> [STORED DATA]:
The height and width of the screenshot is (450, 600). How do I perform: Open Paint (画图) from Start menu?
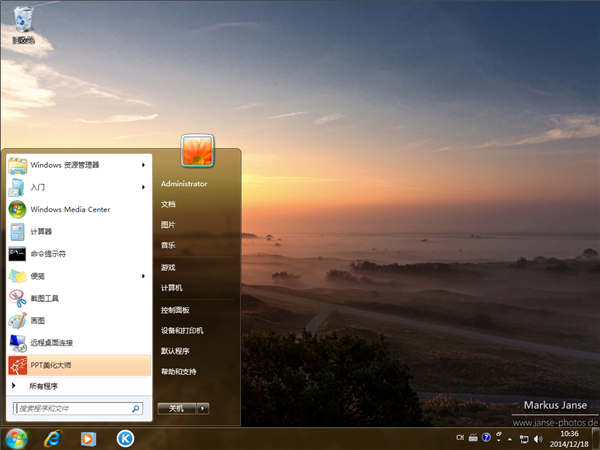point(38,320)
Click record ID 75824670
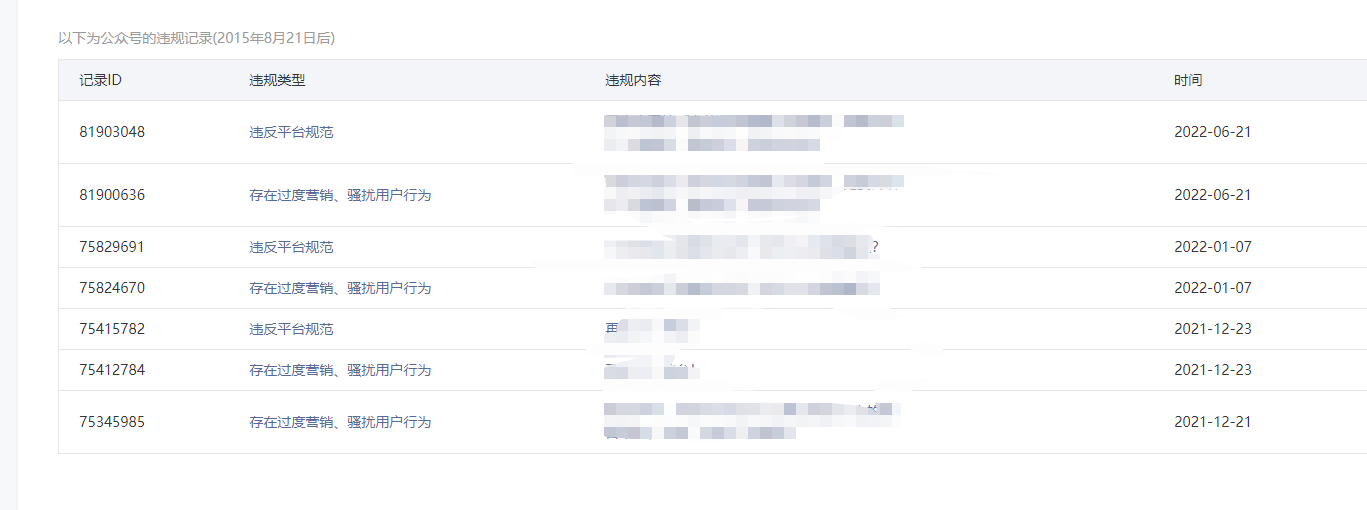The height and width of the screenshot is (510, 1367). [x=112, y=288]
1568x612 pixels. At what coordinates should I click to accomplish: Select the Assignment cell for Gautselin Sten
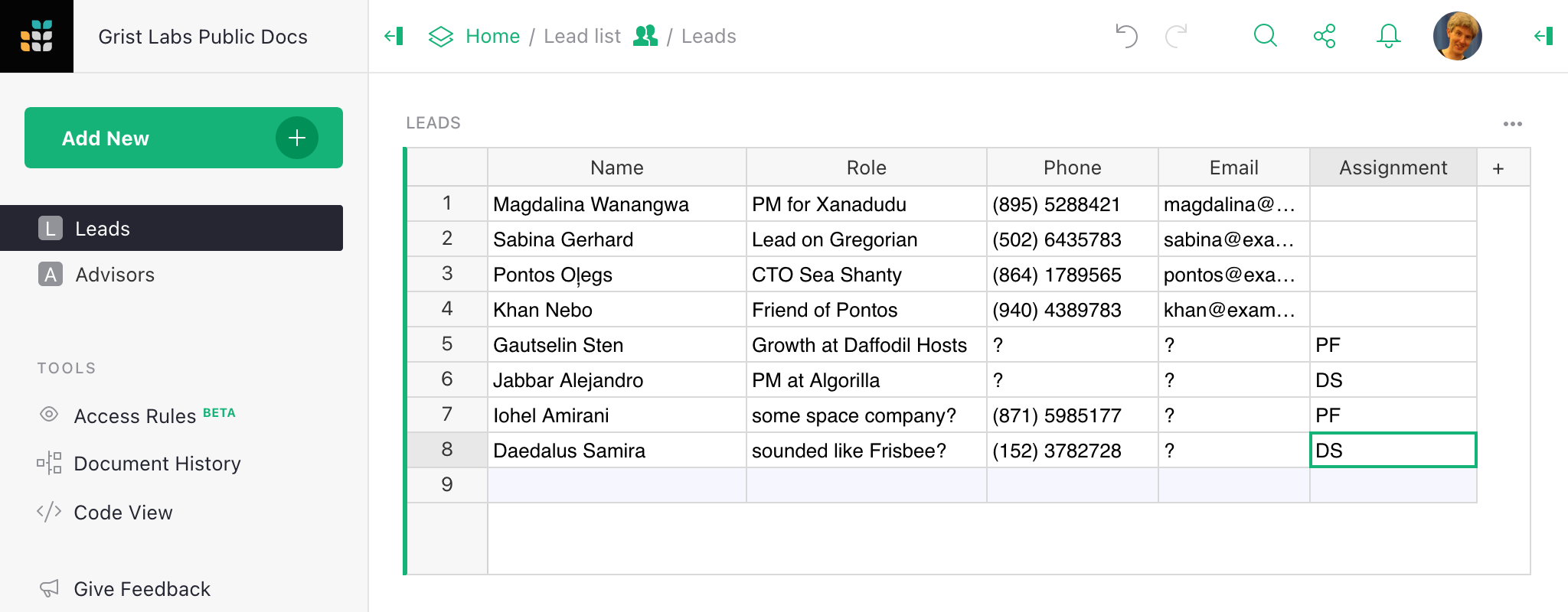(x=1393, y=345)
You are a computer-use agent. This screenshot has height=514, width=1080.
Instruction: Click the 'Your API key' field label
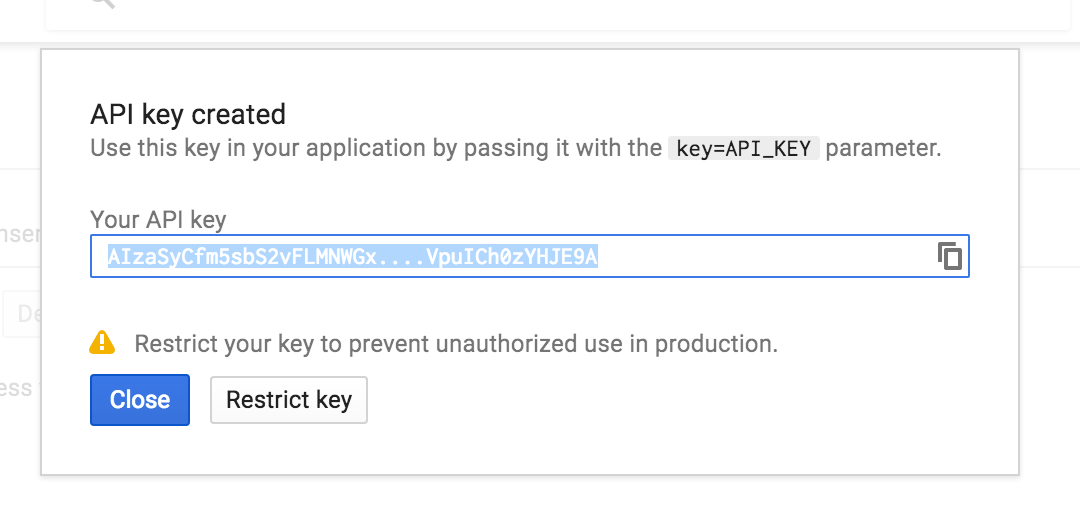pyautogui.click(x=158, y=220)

...

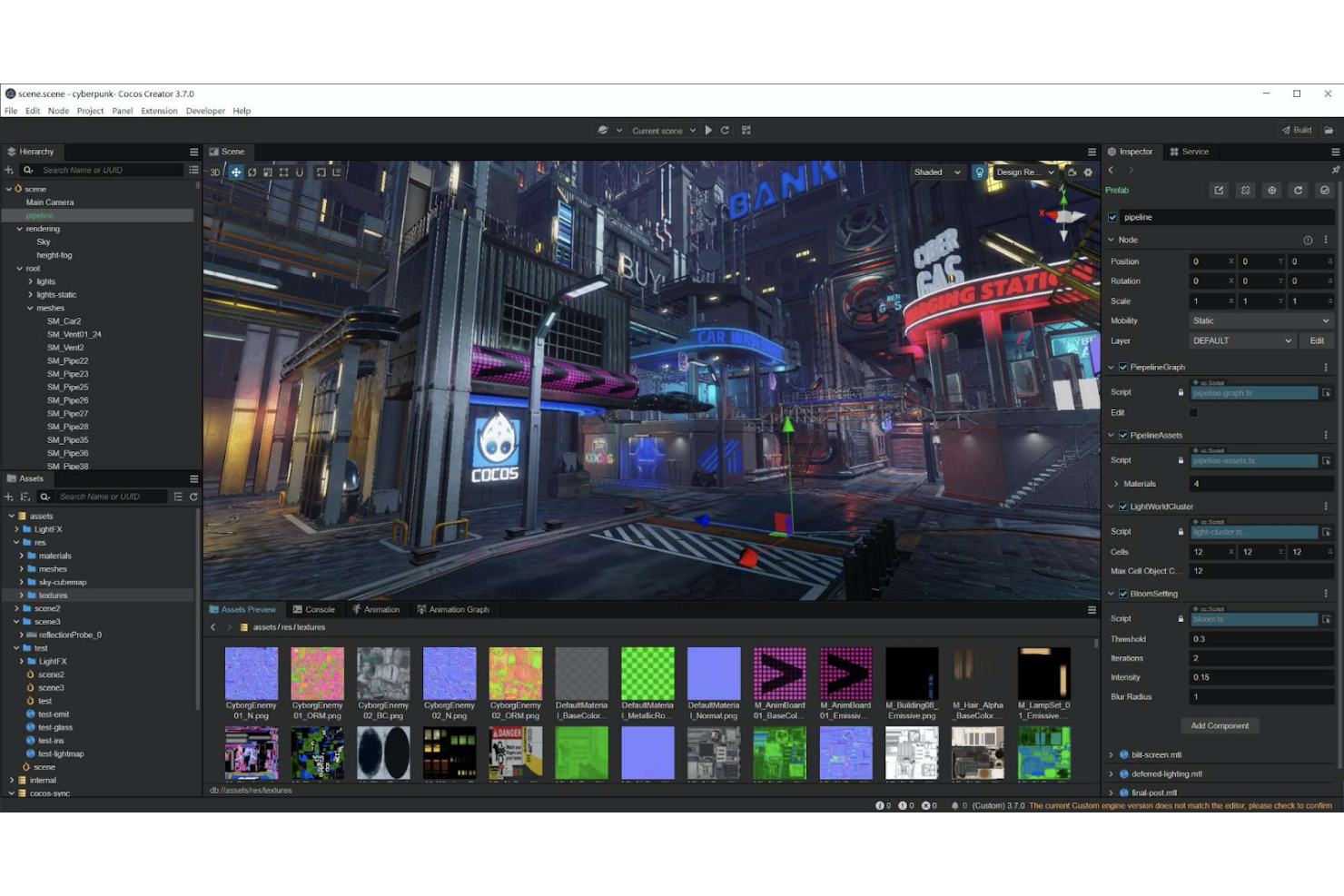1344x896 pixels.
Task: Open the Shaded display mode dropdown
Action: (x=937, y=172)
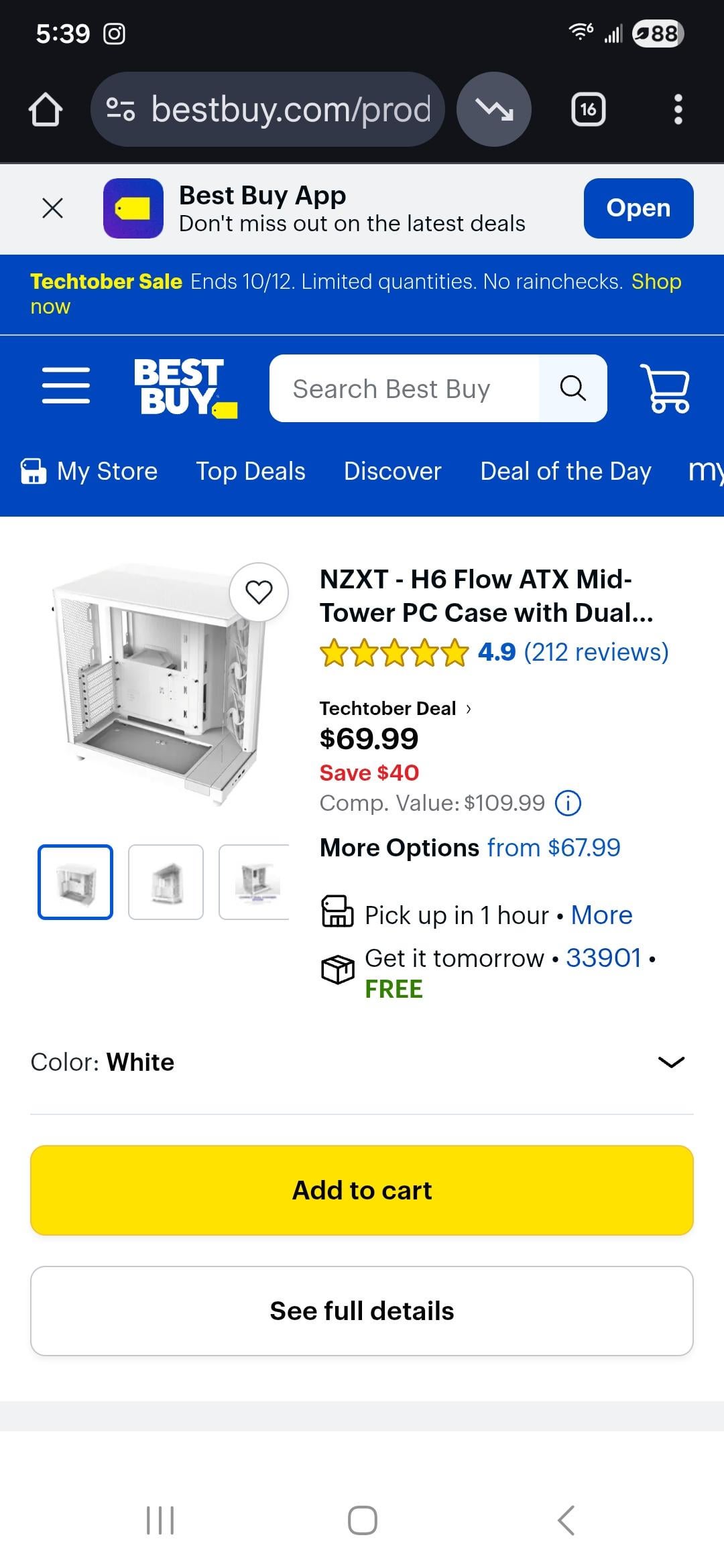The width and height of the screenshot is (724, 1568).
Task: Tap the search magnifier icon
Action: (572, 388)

...

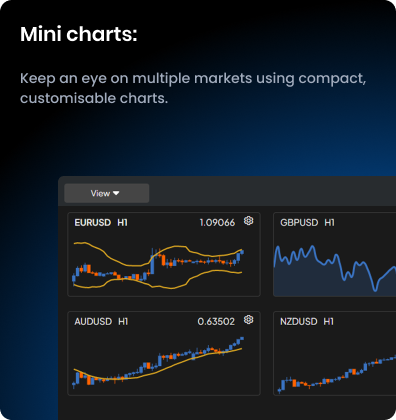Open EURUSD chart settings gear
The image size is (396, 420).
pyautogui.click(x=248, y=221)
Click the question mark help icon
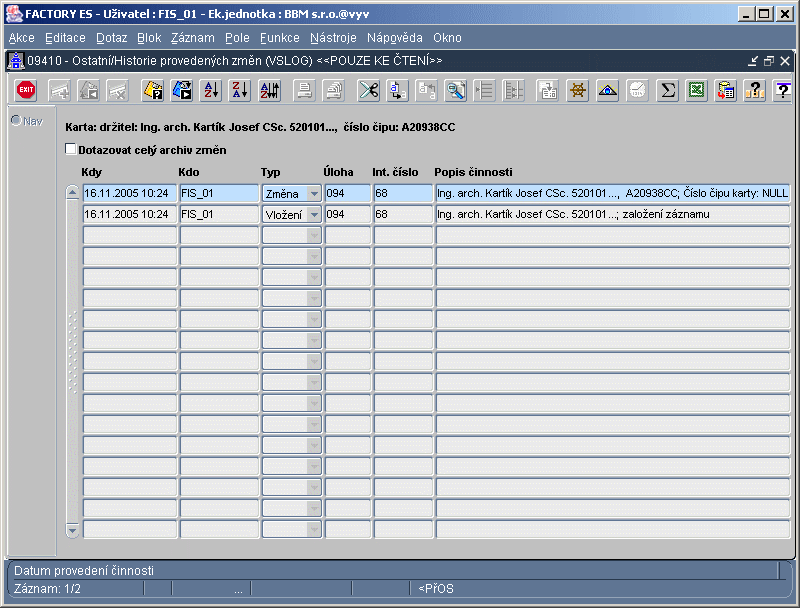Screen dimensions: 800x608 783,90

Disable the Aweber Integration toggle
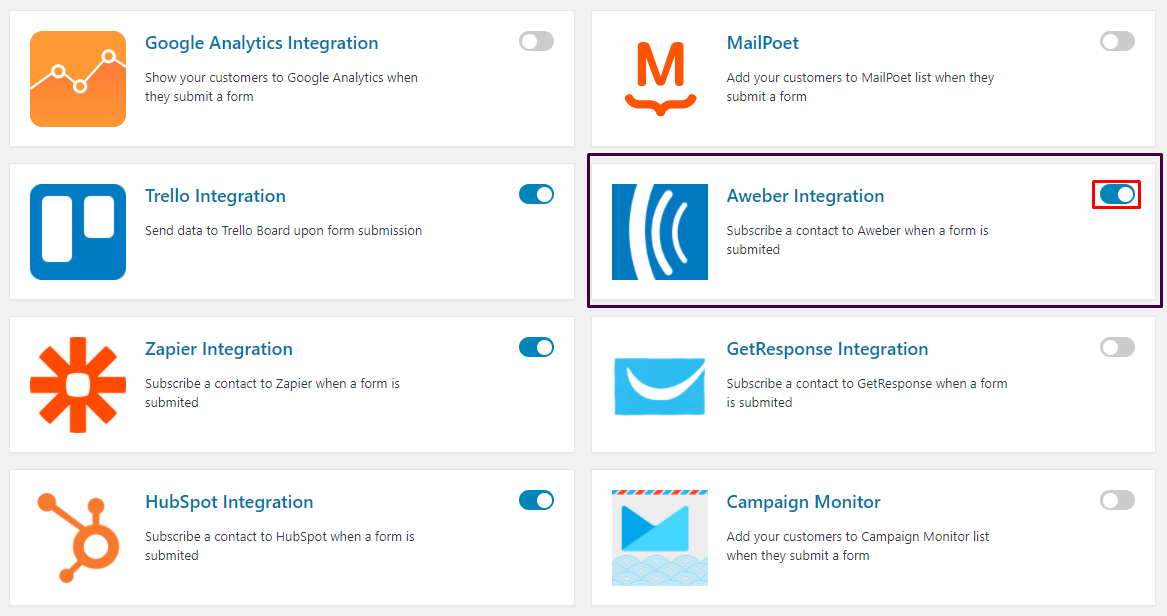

> [TASK STATEMENT]: Using the entries above, transcribe exactly from the line that has "Click the question mark help icon" through the line that has "Disable the Aweber Integration toggle". Pictures are dropped.

> [EXERCISE ANSWER]:
Click the question mark help icon
Screen dimensions: 800x608 783,90

Disable the Aweber Integration toggle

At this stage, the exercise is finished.